The several Committees in connection with the Victory Fete met at the Parish Room on Thursday, Mr. A.H. Tanqueray, J.P., presiding, to pass the accounts, audited by the Rector. The balance of £27 12s. 10d. has, on the proposition of Mr. Burrows, seconded by Mr. James Bone, been deposited in the bank. An oil painting unsold at the jumble sale, and presented by Mr. Phillips, is for sale at St Ivel House, the residence of Mr. and Mrs. Manning. The Chairman heartily thanked the Committees for their effort, and special thanks were accorded to Me. W. E. Seabrook for his donation of £5 towards the soldiers' mementoes.
Lieut. Col. Skipwith owing to the accident to Mrs. Skipwith, has been in residence at the Gables for a few days, but has now returned to Germany.
At a meeting of the War Memorial Committee on Sept. 11th, it was decided to erect an obelisk in polished red granite. The question of the site is to be decided at a general meeting of the parish on October 2nd.
Pte. Harold Doggett, 4th Royal Suffolk Regiment, arrived home from Cologne on Thursday for demobilisation.
At a parish meeting on Friday last, it was decided that the memorial to be erected to our fallen soldiers and sailors should be placed in the centre of the approach to the Church. The work is to be done by Mr. Peacock of Shefford.

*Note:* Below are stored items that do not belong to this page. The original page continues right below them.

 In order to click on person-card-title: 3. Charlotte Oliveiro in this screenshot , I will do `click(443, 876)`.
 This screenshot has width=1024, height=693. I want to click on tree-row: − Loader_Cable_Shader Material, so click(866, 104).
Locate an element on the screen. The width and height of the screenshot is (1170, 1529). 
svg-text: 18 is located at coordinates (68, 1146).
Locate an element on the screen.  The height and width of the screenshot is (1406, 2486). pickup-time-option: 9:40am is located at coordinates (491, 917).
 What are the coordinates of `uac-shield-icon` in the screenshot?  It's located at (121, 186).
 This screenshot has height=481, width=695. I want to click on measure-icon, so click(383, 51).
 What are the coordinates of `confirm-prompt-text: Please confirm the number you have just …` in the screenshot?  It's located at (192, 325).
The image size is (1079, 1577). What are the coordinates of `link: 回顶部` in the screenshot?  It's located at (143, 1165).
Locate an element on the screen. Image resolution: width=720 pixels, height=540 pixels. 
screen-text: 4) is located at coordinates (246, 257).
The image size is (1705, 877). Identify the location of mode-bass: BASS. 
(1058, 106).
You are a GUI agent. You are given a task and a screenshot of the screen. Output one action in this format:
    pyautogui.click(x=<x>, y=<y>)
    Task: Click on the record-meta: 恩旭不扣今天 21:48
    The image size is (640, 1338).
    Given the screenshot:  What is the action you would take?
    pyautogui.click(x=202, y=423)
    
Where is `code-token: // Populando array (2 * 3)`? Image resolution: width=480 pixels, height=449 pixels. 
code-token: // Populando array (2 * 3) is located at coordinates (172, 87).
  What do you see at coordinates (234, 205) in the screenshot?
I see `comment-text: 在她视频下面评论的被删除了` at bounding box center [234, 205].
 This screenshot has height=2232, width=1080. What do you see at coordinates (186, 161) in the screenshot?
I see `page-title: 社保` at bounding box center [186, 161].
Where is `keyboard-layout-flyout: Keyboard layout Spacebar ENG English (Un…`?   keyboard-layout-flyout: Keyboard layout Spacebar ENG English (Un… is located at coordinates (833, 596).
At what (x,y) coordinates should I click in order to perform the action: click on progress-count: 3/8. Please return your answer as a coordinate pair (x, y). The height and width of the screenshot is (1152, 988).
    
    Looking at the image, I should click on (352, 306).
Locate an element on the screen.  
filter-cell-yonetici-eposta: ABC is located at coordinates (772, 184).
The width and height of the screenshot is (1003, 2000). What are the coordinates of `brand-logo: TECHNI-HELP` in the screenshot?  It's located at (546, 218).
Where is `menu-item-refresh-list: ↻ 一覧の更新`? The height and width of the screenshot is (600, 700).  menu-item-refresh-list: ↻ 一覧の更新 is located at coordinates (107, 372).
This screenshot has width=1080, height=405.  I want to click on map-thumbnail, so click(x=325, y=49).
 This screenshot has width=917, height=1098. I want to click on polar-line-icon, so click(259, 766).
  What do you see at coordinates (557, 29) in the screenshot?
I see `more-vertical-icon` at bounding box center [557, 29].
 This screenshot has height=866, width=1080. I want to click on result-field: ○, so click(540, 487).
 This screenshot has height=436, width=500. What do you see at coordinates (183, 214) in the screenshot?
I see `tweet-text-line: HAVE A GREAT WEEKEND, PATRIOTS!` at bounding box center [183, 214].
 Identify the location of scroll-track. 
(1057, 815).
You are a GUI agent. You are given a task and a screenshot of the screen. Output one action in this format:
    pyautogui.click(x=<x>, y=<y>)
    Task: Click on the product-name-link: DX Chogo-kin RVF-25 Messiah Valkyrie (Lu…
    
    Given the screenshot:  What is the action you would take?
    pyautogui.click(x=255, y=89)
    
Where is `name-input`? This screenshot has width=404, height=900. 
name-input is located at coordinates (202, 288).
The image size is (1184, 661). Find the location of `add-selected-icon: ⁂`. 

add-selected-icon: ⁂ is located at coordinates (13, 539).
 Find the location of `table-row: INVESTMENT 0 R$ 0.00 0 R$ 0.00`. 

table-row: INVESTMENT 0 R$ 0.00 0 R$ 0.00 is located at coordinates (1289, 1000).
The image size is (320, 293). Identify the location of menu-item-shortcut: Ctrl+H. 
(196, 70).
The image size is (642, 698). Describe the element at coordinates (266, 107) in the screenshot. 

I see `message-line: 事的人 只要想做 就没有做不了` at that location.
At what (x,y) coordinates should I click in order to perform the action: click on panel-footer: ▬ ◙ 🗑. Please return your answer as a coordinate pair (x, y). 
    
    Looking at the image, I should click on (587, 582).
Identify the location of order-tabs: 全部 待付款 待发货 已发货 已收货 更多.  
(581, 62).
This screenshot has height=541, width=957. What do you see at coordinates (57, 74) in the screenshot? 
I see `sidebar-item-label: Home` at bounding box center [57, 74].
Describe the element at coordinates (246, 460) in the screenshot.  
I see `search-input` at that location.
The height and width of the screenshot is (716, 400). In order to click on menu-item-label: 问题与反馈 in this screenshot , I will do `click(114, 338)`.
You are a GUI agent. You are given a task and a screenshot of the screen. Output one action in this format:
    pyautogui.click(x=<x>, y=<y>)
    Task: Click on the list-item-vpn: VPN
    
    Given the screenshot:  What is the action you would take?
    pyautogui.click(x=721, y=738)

Pte. W. Sharman, 2nd Batt. Beds Regiment, stationed at Colchester visited Clacton Sept. 21st, and whilst walking on the pier heard a cry for help. Looking over into the sea he saw a boy in difficulties. Having divested himself of his cap, belt and tunic, he dived into the water and brought the boy safely to shore. A collection was made, and Sharman was the recipient of £4 10s. He was formerly a member of the Clophill Troop of Boy Scouts, and joined the Beds Regiment during the war before reaching the age of 18.
On Friday, at a parish meeting, it was finally decided to place the War Memorial obelisk in the churchyard, on the left-hand side of the path leading to the Church.